WHAT YOU SHOULD DO
Rewrite the rows below, changing every "dropdown" to "drop-down menu" and leaving everything else as it is.

DATASET CONTENT
· · · ·

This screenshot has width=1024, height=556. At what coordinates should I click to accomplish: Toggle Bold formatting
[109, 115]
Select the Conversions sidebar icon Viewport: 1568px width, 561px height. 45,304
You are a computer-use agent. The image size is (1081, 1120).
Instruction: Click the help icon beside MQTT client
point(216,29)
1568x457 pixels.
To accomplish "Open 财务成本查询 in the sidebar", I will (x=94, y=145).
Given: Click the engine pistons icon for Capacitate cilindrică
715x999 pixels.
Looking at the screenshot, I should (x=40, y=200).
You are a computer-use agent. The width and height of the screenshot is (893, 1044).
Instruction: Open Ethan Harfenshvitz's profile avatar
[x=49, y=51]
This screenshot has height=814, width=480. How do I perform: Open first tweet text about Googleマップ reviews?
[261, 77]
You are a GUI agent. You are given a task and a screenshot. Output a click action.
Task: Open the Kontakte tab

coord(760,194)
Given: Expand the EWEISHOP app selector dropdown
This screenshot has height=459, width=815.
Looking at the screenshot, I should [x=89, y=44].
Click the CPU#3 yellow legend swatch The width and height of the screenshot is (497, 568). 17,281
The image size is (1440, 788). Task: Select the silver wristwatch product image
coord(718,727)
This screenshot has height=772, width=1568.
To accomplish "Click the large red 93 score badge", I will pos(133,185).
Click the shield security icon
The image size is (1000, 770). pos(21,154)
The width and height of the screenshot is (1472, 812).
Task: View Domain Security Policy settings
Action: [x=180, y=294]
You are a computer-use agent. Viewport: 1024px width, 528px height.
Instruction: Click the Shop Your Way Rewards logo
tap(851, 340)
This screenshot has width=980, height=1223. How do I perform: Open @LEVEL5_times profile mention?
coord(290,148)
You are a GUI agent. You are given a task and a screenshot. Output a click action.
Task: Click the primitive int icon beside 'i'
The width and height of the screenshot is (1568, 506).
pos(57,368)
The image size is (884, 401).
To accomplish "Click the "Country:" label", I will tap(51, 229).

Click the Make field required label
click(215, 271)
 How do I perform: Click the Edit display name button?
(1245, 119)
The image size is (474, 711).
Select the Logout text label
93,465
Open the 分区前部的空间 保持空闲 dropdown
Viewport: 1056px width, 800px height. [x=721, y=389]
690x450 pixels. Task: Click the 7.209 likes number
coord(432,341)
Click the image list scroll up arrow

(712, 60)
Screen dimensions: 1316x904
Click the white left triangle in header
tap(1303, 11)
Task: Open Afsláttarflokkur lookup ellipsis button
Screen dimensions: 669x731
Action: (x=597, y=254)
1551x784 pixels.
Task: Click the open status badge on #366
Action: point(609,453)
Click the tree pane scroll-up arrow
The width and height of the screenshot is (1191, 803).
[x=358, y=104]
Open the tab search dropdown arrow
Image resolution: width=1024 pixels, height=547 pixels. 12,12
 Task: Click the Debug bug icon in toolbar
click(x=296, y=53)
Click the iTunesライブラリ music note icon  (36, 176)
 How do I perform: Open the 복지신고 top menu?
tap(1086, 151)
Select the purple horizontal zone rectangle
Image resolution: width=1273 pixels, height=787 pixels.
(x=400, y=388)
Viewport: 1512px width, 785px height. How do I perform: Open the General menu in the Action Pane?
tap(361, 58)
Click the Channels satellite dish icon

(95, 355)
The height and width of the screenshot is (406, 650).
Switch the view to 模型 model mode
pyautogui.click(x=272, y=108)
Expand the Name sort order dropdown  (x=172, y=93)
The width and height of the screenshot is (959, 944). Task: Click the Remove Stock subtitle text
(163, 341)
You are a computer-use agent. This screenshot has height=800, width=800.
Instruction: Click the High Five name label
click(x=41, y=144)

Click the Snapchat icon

· · · ·

PROBLEM SOLUTION
This screenshot has width=1024, height=556. At what coordinates should I click to accomplish: Toggle Bold formatting
[109, 115]
Select the Conversions sidebar icon Viewport: 1568px width, 561px height. 45,304
You are a computer-use agent. The image size is (1081, 1120).
Instruction: Click the help icon beside MQTT client
point(216,29)
1568x457 pixels.
To accomplish "Open 财务成本查询 in the sidebar", I will (x=94, y=145).
Given: Click the engine pistons icon for Capacitate cilindrică
715x999 pixels.
Looking at the screenshot, I should (x=40, y=200).
You are a computer-use agent. The width and height of the screenshot is (893, 1044).
Instruction: Open Ethan Harfenshvitz's profile avatar
[x=49, y=51]
This screenshot has height=814, width=480. How do I perform: Open first tweet text about Googleマップ reviews?
[261, 77]
You are a GUI agent. You are given a task and a screenshot. Output a click action.
Task: Open the Kontakte tab

coord(760,194)
Given: Expand the EWEISHOP app selector drop-down menu
This screenshot has height=459, width=815.
Looking at the screenshot, I should [x=89, y=44].
Click the CPU#3 yellow legend swatch The width and height of the screenshot is (497, 568). 17,281
The image size is (1440, 788). Task: Select the silver wristwatch product image
coord(718,727)
This screenshot has height=772, width=1568.
To accomplish "Click the large red 93 score badge", I will pos(133,185).
Click the shield security icon
The image size is (1000, 770). pos(21,154)
The width and height of the screenshot is (1472, 812).
Task: View Domain Security Policy settings
Action: [x=180, y=294]
You are a computer-use agent. Viewport: 1024px width, 528px height.
Instruction: Click the Shop Your Way Rewards logo
tap(851, 340)
This screenshot has width=980, height=1223. How do I perform: Open @LEVEL5_times profile mention?
coord(290,148)
You are a GUI agent. You are given a task and a screenshot. Output a click action.
Task: Click the primitive int icon beside 'i'
The width and height of the screenshot is (1568, 506).
pos(57,368)
The image size is (884, 401).
To accomplish "Click the "Country:" label", I will tap(51, 229).

Click the Make field required label
click(215, 271)
 How do I perform: Click the Edit display name button?
(1245, 119)
The image size is (474, 711).
Select the Logout text label
93,465
Open the 分区前部的空间 保持空闲 drop-down menu
Viewport: 1056px width, 800px height. [x=721, y=389]
690x450 pixels. Task: Click the 7.209 likes number
coord(432,341)
Click the image list scroll up arrow

(712, 60)
Screen dimensions: 1316x904
Click the white left triangle in header
tap(1303, 11)
Task: Open Afsláttarflokkur lookup ellipsis button
Screen dimensions: 669x731
Action: (x=597, y=254)
1551x784 pixels.
Task: Click the open status badge on #366
Action: point(609,453)
Click the tree pane scroll-up arrow
The width and height of the screenshot is (1191, 803).
[x=358, y=104]
Open the tab search drop-down menu arrow
Image resolution: width=1024 pixels, height=547 pixels. 12,12
 Task: Click the Debug bug icon in toolbar
click(x=296, y=53)
Click the iTunesライブラリ music note icon  (36, 176)
 How do I perform: Open the 복지신고 top menu?
tap(1086, 151)
Select the purple horizontal zone rectangle
Image resolution: width=1273 pixels, height=787 pixels.
(x=400, y=388)
Viewport: 1512px width, 785px height. How do I perform: Open the General menu in the Action Pane?
tap(361, 58)
Click the Channels satellite dish icon

(95, 355)
The height and width of the screenshot is (406, 650).
Switch the view to 模型 model mode
pyautogui.click(x=272, y=108)
Expand the Name sort order drop-down menu  (x=172, y=93)
The width and height of the screenshot is (959, 944). Task: Click the Remove Stock subtitle text
(163, 341)
You are a computer-use agent. This screenshot has height=800, width=800.
Instruction: Click the High Five name label
click(x=41, y=144)

Click the Snapchat icon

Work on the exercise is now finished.